◆ Excerpt ◆
◇ ◇ ◇ ◇

- Born: December 7, 1937 Paterson, New Jersey, U.S.
- Died: May 2, 2017 (aged 79) Sherman Oaks, California, U.S.
- Occupation: Actor
- Years active: 1962–1995

= Vincent Baggetta =

American actor (1937–2017)

Vincent Baggetta (also billed as Vince Baggetta, Vincent Beggetta, or Vince Bagetta) (December 7, 1937 – May 2, 2017) was an American television actor.

Baggetta was born in Paterson, New Jersey. He is best known for his starring role in The Eddie Capra Mysteries, playing the title character for the 13-episode run of the series in 1978–1979.

Baggetta drove a taxi while he sought success as an actor. His career started with bit parts in The Defenders and Naked City in 1962 and The Twilight Zone in 1963. He also did a guest spot as himself on The Hollywood Squares in 1966.

◇ ◇ ◇ ◇

◆ Dataset rows ◆
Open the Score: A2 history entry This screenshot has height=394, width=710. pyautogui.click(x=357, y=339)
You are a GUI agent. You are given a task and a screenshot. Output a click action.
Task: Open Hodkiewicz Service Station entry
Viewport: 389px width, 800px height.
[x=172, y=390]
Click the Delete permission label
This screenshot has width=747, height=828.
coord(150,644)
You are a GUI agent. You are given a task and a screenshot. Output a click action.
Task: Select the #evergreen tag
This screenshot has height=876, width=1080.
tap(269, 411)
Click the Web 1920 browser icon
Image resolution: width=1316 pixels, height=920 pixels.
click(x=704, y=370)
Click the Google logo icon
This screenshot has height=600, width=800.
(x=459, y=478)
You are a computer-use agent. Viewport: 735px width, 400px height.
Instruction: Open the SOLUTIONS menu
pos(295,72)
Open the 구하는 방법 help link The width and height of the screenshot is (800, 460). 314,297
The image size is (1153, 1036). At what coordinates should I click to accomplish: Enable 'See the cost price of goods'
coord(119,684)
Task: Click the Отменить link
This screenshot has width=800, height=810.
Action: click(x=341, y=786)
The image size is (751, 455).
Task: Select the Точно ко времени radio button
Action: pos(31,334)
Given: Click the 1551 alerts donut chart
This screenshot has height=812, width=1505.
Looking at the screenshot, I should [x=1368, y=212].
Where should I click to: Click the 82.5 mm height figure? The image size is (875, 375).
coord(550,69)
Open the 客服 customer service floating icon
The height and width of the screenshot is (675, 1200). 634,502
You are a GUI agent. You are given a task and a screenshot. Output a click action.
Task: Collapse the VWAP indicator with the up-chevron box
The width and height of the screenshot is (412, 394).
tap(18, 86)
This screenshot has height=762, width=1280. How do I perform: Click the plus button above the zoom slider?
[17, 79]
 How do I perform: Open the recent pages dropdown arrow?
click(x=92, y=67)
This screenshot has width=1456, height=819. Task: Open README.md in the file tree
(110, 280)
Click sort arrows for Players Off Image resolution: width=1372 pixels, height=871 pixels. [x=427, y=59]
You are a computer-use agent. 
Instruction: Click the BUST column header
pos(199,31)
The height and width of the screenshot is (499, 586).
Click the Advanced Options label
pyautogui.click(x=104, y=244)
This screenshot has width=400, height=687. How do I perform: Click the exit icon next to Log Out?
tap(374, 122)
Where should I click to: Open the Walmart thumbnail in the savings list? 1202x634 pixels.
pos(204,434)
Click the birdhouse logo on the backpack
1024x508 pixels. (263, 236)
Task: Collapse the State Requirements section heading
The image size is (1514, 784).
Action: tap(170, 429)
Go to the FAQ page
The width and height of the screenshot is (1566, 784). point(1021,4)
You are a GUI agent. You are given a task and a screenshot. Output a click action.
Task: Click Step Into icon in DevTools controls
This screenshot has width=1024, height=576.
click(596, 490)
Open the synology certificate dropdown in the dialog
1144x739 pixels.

◇ ◇ ◇ ◇

◆ Written tasks ◆
• A. Extract the passage from the Vincent Baggetta text starting with "- Born: December" and going on through "American actor (1937–2017)", copying it word for word.
• B. According to the Vincent Baggetta text, what job did Baggetta have while he was trying to succeed as an actor?

◆ Answers below ◆
• A.
- Born: December 7, 1937 Paterson, New Jersey, U.S.
- Died: May 2, 2017 (aged 79) Sherman Oaks, California, U.S.
- Occupation: Actor
- Years active: 1962–1995

= Vincent Baggetta =

American actor (1937–2017)

• B. He drove a taxi.